Boehner out: Who would want any job in GOP leadership?
No doubt House Republicans will elect someone to be their new speaker now that Ohio Rep. John Boehner is resigning at the end of October. But to call the house speakership with the current radical GOP membership a “thankless job” is like calling a tornado a gentle breeze.
Boehner stunned the political world by announcing — seemingly out of nowhere — that he was calling it quits. He said publicly that he had made the decision “just this morning” after praying about it, but he’s been fighting the Tea Party-led House conservatives since he took over as speaker after the 2010 election. There have been rumblings about ousting Boehner for years, and the Ohio Republican probably figured that the job just wasn’t worth it anymore. Time to take his tanning bed and go home.
Later reports said Boehner had been planning to leave the speaker’s post earlier and to let former House Majority Leader Eric Cantor take over as speaker. But Cantor was ousted in a Republican primary by a Tea Party candidate in his Virginia district in 2014, forcing Boehner to stay in charge.

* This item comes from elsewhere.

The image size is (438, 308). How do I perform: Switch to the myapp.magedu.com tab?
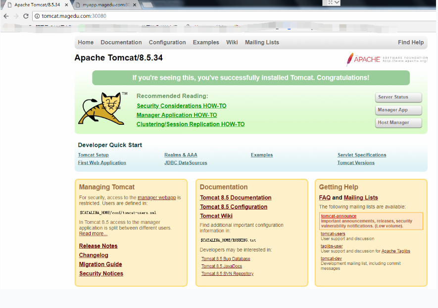(x=105, y=5)
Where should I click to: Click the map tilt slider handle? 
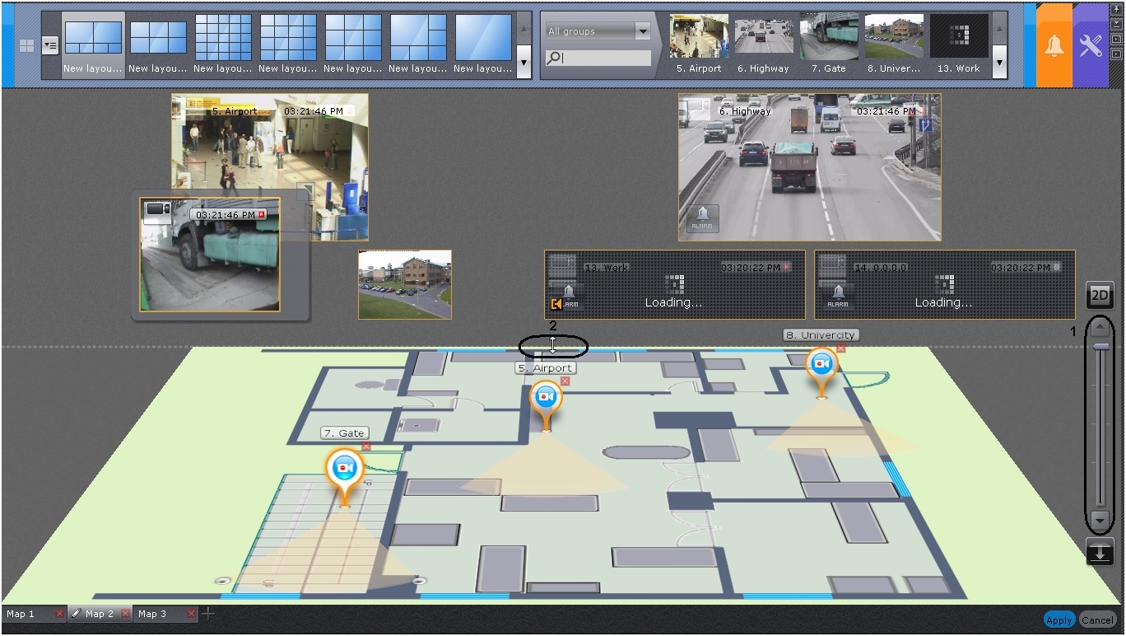click(x=1100, y=347)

Steve Benen, on Rachel Maddow’s blog, called the House speakership “the worst job in Washington.” The cliche about “herding cats” doesn’t do justice to the problem of trying to appease and placate the GOP House radicals, who have derailed much legislation Boehner and his deputies tried to pass. Those same radicals are again threatening a government shutdown, this one tied to defunding Planned Parenthood. One of Boehner’s last acts probably will be to pass a short-term government funding bill with mostly Democratic votes.
Several in higher GOP posts already have announced that they won’t seek the speaker’s post, likely leaving it open for the current House majority leader, Rep. Kevin McCarthy of California. Like Boehner, he’s considered more of a moderate, at least by current GOP standards. Rep. Steven Scalise, the House majority whip who once described himself as “David Duke without the baggage,” said he would run for majority leader, leaving the speakership for McCarthy.
In his short congressional career, Kevin McCarthy has sponsored only two bills that actually passed, Benen wrote: one renaming a post office and one renaming a flight research center. “Now he’s going to be speaker of the House and second in the line of presidential succession?” Benen asked. Doesn’t leave you with much confidence, does it?
And lest you think those anti-incumbent feelings are confined to one house of Congress, consider what Louisiana Gov. Bobby Jindal told the ultra-conservative attendees at the Values Voters Summit. The presidential contender (albeit with less than one percent support in national polls) drew loud applause when he also called on Senate Majority Leader Mitch McConnell to turn in his Senate credentials.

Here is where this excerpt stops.